Santo

Em 1634 o Papa Urbano VIII decidiu reconstruir uma antiga igreja me honra de Santa Martina que fica em baixo do Monte Capitólio em Roma com vista para o Fórum. Os trabalhadores descobriram uma tumba cristã contendo ossos de uma mulher romana e seus dois irmãos. Eles foram tidos como sendo as relíquias de Santa Martina, Concórdo e Epifânio. Bernini criou um magnífico santuário em bronze para as relíquias e hoje em dia, elas estão na igreja de Lucas e Martina, em Roma. Em 1558 o Papa Sixto V adicionou São Lucas como co-titular da igreja e a doou para o edifício que estava sendo construído ao lado, o da Academia de San Luca. Permanece sendo a padroeira dos santos de Roma. O seu fabuloso Acta (Ato de seu martírio) pode ser encontrado até o século sétimo e parece muito com o de Santa Tatiana e alguns estudiosos acham que poderia ser a mesma pessoa. Era uma jovem de família ilustre que ficou órfã bem cedo. Teria sido martirizada para renegar a sua fé, pelo romano Alexandre Severus (222-235 DC), quando se descobriu que era cristã. Durante o seu martírio saia leite pelo seu corpo, em vez de sangue. Como não renegara sua fé, foi atirada às feras no anfiteatro, mas os leões passaram a lamber seus pés. O pro cônsul encarregado do martírio, mandou que a decapitassem. Isto ocorreu em 228 DC. Não existe evidência de um culto mais antigo para Tatiana ou Martina em Roma, assim não se sabe se são duas santas ou apenas uma com dois títulos. Deste modo a Igreja venera Martina no dia 30 de janeiro e Tatiana no dia 12 do mesmo mês. Ela é uma das padroeiras da cidade de Roma.

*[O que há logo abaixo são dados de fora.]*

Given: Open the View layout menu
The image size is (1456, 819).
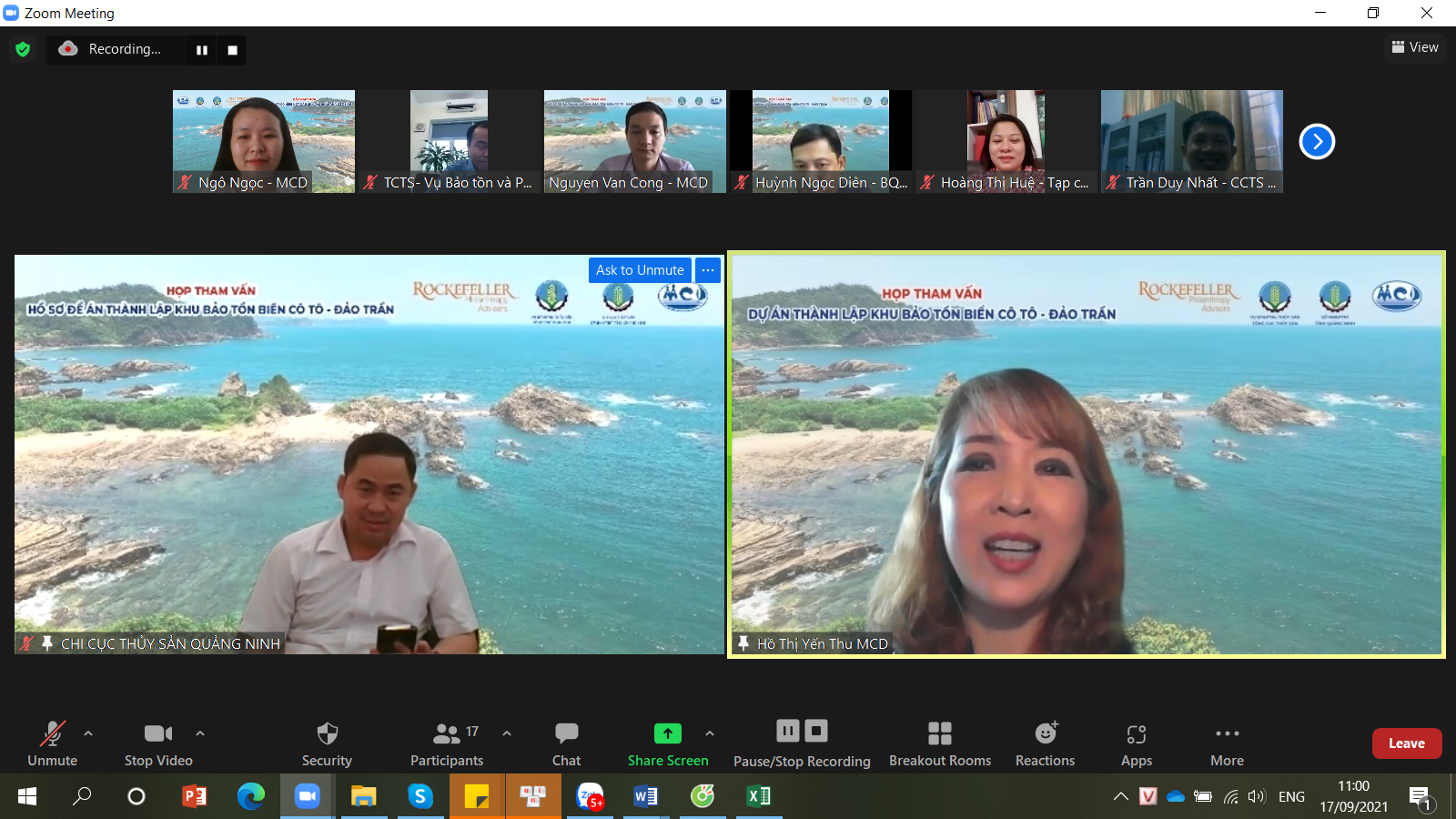Looking at the screenshot, I should 1415,47.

Também conhecida como Hyacintha ou Cyntia, nasceu em Viterbo Itália em 1585. Nobre italiana educada em um convento franciscano. Aos dez anos se tornou uma tercience franciscana, mas sem nenhum entusiasmo. Ela usou seus recursos pessoais para fazer seus aposentos muito confortáveis. Uma séria doença fez com que o seu confessor viesse a trazer a sua comunhão em seu quarto, o que fez com ele visse seus aposentos pela primeira vez. Escandalizado pelo conforto no qual ela vivia, seu confessor a aconselhou que ela vivesse mais humildemente. Jacinta tomou isto como o mais sério conselho e passou a usar roupas modestas e a fazer as tarefas mais humildes do convento, a andar descalça e ainda retirou o colchão de sua cama, e colocando em seu lugar uma prancha de madeira. Excepcional conselheira das noviças, ela desenvolveu um apelo especial para "aquelas que são desprezadas e não tem amor próprio, sem consolo e sensibilidade". No decorrer dos anos ela desenvolveu especial devoção aos sofrimentos de Cristo e em suas penitencias se tornou uma inspiração para as outras freiras do convento. Foi canonizada pelo Papa Pio VII em 1807. Faleceu de morte natural em 1640.